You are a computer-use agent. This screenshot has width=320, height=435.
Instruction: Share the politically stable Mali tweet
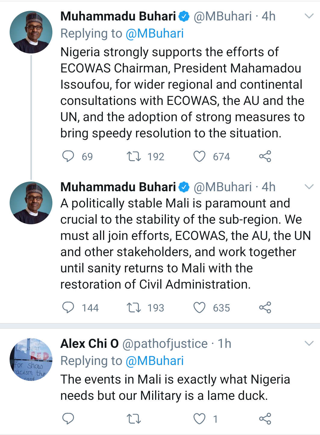point(265,308)
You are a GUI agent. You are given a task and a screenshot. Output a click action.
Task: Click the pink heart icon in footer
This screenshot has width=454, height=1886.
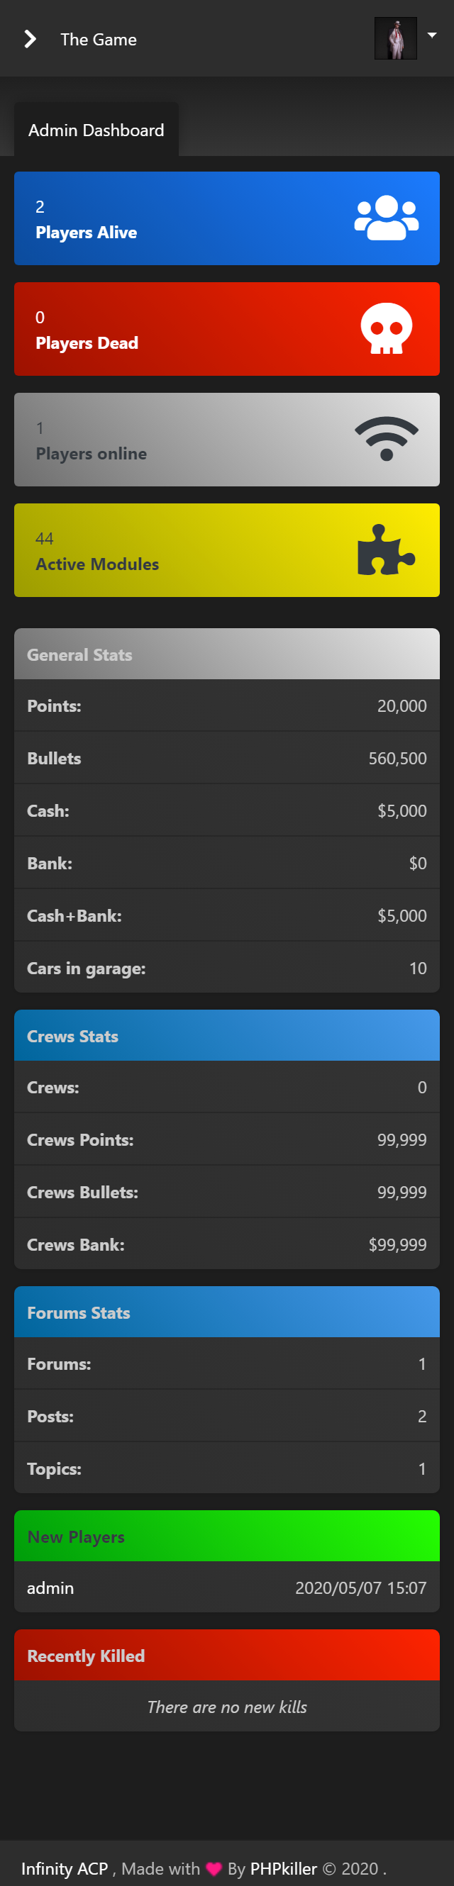[x=214, y=1868]
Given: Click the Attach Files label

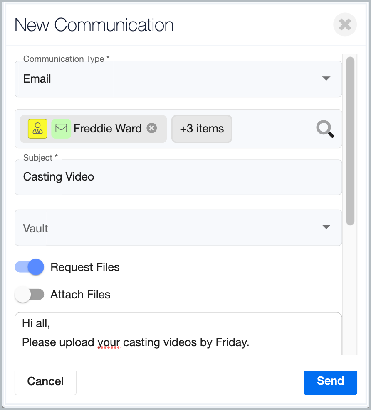Looking at the screenshot, I should coord(80,295).
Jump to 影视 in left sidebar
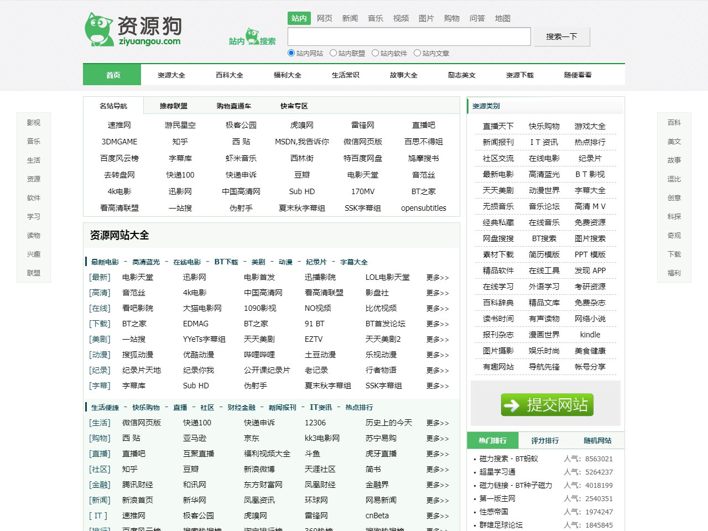Screen dimensions: 708x531 pos(34,123)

_ _ _ _ _

» EXERCISE DIRECTIONS
The data above must be copied exactly. Leave out the pictures.

» COMPLETED TASK
You are a computer-use agent. This screenshot has width=320, height=435.
Instruction: Share the politically stable Mali tweet
point(265,308)
You are a GUI agent. You are given a task and a screenshot. Output a click action.
Task: Click the pink heart icon in footer
This screenshot has width=454, height=1886.
[x=214, y=1868]
Given: Click the Attach Files label

Looking at the screenshot, I should coord(80,295).
Jump to 影视 in left sidebar
Screen dimensions: 708x531 pos(34,123)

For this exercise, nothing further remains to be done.